The answer must be every line of the records below that contains the word "gear", copied out.

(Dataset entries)
##############################
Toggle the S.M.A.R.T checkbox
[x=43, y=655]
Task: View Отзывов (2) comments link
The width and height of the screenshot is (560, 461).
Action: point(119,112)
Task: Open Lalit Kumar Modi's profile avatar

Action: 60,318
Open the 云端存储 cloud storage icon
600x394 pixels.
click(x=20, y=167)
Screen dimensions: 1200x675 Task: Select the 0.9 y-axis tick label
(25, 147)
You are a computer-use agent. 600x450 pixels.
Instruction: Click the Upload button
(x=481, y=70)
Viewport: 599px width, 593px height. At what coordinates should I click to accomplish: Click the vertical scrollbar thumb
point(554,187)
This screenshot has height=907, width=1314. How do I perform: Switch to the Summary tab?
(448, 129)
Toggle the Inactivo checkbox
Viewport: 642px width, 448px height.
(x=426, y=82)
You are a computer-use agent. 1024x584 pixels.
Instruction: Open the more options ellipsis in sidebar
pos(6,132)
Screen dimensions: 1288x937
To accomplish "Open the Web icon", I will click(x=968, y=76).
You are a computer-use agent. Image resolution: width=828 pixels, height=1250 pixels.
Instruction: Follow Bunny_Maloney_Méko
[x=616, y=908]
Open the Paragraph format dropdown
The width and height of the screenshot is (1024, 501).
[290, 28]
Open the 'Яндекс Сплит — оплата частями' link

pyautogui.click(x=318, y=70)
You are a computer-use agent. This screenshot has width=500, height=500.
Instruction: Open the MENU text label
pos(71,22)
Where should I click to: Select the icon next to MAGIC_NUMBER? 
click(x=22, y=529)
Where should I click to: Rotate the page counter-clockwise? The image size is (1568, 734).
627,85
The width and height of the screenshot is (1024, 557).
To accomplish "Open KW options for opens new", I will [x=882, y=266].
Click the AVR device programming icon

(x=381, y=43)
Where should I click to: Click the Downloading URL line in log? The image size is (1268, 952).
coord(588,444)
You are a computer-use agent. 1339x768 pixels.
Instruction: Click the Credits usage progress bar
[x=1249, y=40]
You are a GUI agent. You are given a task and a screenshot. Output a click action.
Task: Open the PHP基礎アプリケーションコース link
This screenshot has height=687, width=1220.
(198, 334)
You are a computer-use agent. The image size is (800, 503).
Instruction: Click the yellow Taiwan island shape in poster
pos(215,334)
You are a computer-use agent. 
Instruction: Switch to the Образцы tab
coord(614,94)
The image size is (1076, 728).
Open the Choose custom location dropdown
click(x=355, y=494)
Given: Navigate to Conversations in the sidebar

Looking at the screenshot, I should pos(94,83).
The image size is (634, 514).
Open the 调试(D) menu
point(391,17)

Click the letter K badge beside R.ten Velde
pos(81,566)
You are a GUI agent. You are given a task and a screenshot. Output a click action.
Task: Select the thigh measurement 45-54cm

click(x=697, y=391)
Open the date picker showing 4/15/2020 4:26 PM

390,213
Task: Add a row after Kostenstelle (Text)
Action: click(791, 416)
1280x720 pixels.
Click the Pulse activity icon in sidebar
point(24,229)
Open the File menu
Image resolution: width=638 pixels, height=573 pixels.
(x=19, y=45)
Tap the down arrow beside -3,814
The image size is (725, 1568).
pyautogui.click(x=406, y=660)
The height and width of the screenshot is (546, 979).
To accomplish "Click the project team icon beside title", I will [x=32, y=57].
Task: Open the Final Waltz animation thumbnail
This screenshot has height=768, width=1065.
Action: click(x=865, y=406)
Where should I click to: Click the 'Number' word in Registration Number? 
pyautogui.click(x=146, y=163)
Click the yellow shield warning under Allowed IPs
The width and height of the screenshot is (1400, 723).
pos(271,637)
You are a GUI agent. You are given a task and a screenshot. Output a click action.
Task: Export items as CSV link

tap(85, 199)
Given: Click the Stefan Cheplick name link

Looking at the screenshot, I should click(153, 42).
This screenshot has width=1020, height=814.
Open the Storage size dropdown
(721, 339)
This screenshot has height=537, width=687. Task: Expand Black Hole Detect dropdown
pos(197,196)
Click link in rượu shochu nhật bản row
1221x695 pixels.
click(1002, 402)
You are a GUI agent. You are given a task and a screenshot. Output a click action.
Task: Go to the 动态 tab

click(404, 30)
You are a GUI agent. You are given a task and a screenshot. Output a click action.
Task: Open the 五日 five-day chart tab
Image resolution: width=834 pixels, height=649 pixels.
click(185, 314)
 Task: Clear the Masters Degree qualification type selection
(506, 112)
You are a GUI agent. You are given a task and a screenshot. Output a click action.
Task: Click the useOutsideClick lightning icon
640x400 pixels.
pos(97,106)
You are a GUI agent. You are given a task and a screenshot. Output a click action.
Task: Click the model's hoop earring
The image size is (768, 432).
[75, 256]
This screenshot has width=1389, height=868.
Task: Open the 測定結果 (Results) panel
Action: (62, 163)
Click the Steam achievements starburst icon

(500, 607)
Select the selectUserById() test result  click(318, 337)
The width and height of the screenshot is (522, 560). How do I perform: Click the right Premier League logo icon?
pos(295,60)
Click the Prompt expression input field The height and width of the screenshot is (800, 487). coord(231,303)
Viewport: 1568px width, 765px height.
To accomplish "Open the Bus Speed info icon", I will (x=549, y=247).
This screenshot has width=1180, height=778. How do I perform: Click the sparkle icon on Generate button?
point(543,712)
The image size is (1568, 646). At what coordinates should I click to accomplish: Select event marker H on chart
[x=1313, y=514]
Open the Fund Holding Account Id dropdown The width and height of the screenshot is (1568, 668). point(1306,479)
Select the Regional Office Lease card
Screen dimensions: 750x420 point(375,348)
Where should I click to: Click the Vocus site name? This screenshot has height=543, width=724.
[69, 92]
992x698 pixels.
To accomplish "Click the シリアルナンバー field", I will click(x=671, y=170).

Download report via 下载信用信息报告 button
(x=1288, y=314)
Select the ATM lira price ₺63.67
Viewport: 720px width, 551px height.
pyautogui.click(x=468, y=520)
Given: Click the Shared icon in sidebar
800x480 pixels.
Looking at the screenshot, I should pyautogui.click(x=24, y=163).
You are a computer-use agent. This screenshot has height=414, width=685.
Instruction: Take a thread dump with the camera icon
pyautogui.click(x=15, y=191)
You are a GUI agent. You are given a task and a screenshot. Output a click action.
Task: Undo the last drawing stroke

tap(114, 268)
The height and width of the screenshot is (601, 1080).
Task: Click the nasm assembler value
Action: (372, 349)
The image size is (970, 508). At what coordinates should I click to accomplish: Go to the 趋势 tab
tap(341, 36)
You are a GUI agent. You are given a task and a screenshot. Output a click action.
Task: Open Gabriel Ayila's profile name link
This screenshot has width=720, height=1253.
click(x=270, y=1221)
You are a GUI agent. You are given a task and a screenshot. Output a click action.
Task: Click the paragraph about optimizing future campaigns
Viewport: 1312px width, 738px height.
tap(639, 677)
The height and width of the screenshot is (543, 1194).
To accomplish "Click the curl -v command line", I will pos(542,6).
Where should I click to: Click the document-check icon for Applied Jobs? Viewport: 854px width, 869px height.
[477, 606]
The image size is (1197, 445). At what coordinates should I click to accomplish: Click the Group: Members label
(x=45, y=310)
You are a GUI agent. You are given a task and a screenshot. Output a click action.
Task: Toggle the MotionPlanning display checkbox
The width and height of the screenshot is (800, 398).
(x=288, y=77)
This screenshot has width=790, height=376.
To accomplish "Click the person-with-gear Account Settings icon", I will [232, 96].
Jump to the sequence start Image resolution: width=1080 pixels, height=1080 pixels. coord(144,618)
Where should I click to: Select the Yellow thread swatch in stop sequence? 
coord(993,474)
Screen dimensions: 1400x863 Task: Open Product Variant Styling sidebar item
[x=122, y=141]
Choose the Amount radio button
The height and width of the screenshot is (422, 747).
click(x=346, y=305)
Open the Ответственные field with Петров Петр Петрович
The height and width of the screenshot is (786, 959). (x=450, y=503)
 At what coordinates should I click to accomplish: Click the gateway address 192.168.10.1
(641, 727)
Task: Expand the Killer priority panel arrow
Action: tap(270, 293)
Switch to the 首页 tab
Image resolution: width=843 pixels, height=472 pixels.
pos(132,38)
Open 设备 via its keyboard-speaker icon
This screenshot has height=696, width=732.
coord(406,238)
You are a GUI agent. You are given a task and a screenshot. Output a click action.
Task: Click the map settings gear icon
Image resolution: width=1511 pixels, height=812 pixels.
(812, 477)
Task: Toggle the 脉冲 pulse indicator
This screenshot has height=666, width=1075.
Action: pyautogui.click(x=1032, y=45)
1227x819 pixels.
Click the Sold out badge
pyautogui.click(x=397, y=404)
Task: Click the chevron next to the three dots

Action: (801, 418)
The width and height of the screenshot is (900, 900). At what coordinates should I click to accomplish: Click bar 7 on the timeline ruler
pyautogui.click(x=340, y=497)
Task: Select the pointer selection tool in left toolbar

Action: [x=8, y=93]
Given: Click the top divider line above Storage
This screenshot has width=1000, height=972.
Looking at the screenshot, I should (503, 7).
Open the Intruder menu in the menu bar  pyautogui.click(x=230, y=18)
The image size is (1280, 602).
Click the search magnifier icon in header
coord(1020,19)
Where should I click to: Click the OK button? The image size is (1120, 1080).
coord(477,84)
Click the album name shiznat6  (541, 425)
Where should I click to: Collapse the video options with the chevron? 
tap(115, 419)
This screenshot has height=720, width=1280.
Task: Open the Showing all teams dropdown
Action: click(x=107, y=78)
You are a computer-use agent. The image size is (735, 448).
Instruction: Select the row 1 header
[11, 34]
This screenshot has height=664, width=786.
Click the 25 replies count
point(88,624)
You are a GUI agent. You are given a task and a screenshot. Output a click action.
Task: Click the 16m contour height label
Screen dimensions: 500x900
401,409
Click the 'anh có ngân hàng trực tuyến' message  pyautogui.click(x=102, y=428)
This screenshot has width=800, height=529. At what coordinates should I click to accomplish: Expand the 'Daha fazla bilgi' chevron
##############################
OUTPUT:
To accomplish "Click the person-with-gear Account Settings icon", I will [232, 96].
Task: Click the map settings gear icon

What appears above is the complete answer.